La agenda de Falsarius: el misterio del estómago cuántico
Vas a comer a un restaurante. Obnubilado por el apetitoso menú que tan ricamente te vende los platos y poseído por una gula incontrolable, acabas pidiendo un montón de cosas. Como si comer fuera de casa nos produjera algún extraño brote psicótico que nos impidiera calibrar nuestras fuerzas. Porque es raro.
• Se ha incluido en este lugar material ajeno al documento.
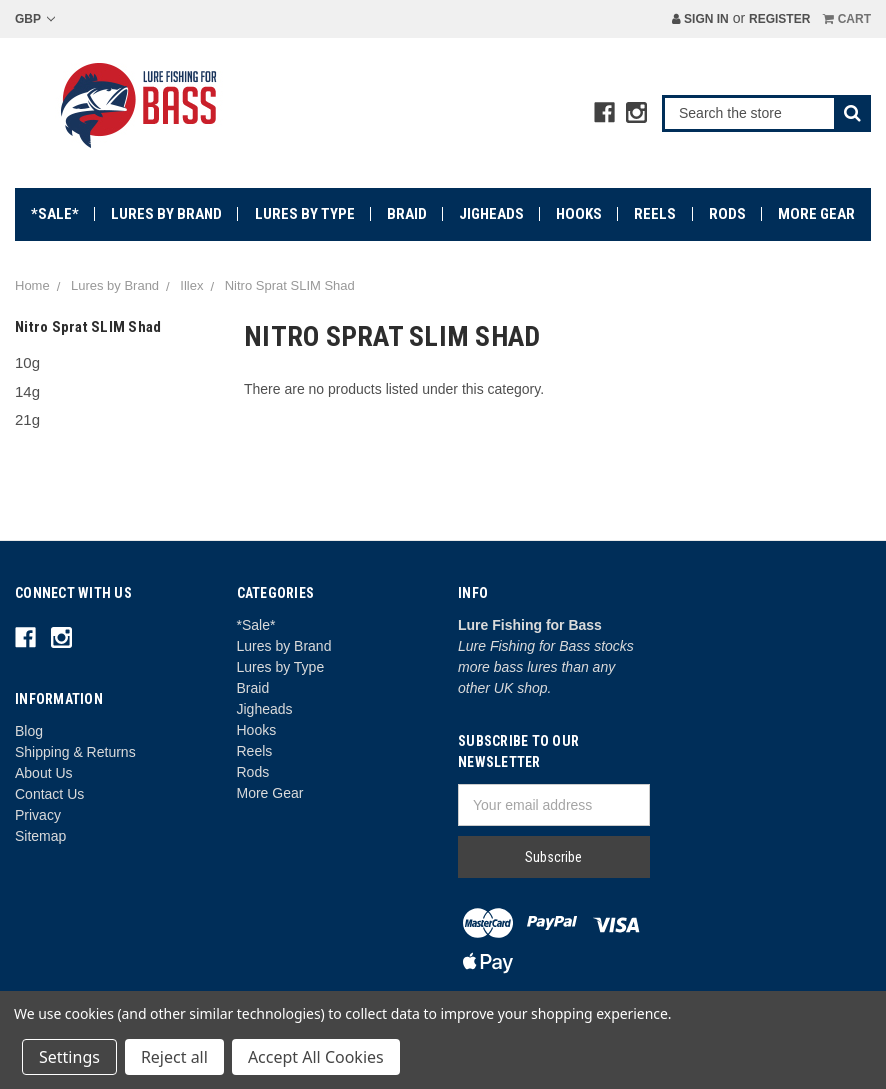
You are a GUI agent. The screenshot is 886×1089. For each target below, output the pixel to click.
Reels (655, 214)
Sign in (700, 19)
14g (27, 391)
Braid (407, 214)
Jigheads (491, 214)
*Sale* (55, 214)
LUNES: Vas a comer a un restaurante. Obnubilado por el apetitoso menú que tan ricamente te vende los platos y poseído por una gula incontrolable, acabas pidiendo un montón de cosas. Esto pasa. Y pasa a menudo. Como si comer fuera de casa nos produjera algún extraño brote psicótico que nos impidiera calibrar nuestras fuerzas. Porque es raro. En casa no nos pasa. No decimos "ponme siete filetes", "la fuente de patatas entera para mí" o "la ensalada la quiero con seis huevos duros". Yo creo que le ponen alguna droga volátil a la carta, la aspiras al abrirla, pierdes el sensato raciocinio y ya todo te parece poco y te conviertes en algo así como la Masa, aunque en este caso en vez de verde como en el cómic, te pones morado. Pero bueno, por lo que sea. La cosa es que ya que has pedido la comida pues vas y te la zampas y llegas al final, a apurar la última patatilla panadera del besugo, hecho unos zorros y boqueando sin aliento como un pez fuera del agua. Y crees que ya todo terminó. Que ya sólo resta pagar la cuenta (si no te invitan los amigos que es lo aconsejable) y salir arrastrándote de allí en busca de una cama donde reposar cual boa ahíta. Pero no, porque en ese momento aparece el camarero y te canta los postres. Y, oh milagro, te descubres a ti mismo comprobando que no estás tan lleno como pensabas, que te queda un huequecillo junto al michelín derecho. Que un postre de esos tan ricos (o igual dos, porque también le han puesto droga a la carta de postres) te lo comías tú muy contento. Y efectivamente. Te sacan tu "banana split" y rebañas hasta el último grumo de nata. ¿Cómo es eso posible? Pues bien, después de darle muchas vueltas, y realizar varios estudios de campo sometiendo mi cuerpo a varias insensatas (aunque reconfortantes) situaciones de extenuación alimenticia, vulgo comilonas, he llegado a una sorprendente conclusión científica. Tenemos dos estómagos. El normal, el que se nos desparrama habitualmente por encima del cinturón o del bordecillo de la falda y otro. Un estómago cuántico (y que como tal no aparece en las radiografías) chiquitillo e insaciable que se activa sólo en presencia de los postres. Eso explicaría muchas cosas. Tengo que recopilar las notas que he ido tomando en servilletas de papel de los bares, pero esto me lo publican en Nature o una de esas revistas científicas fijo. No, si voy a acabar siendo el Sheldon Cooper de la gastronomía.
MARTES: A veces hay que salirse de ese pozo de agujas en código binario que es Internet y chuparle la punta al lápiz de la realidad. Yo todas las recetas las escribo a mano en una libretilla como de abuelo contable o sastre.
MIÉRCOLES: ¿Por qué empeñarnos en hacer las cosas medio bien cuando hay cosas que sabemos hacer perfectamente mal?
JUEVES: Los platos de cuchara con su chorizo, su tocino, su morcilla y sus cosas sacan lo mejor de mí mismo. Lo malo es que lo sacan en forma de michelín sobre mi cintura. Para no seguir contribuyendo a esta esferización creciente de mi vida hoy he puesto en el blog la receta de un guisote mucho más liviano. Unas fabes con zamburiñas (de lata, claro), carentes casi de grasas enlorzantes, pero que quedan estupendas. De repetir.
VIERNES: Semana de despedidas. Varias, pero en especial las de Miliki, al que se ve que ya echaban en falta en el circo del más allá, un tipo admirable, y la del gran Tony Leblanc, que me encantaba tanto en el cine (fantástico en "Los tramposos") como en la tele. A un tipo como yo, que va por la vida con gafas de plástico y nariz postiza, no había más remedio que tipos como estos le cayeran bien.
SÁBADO Y DOMINGO: Sé más, pero no me ha dado tiempo.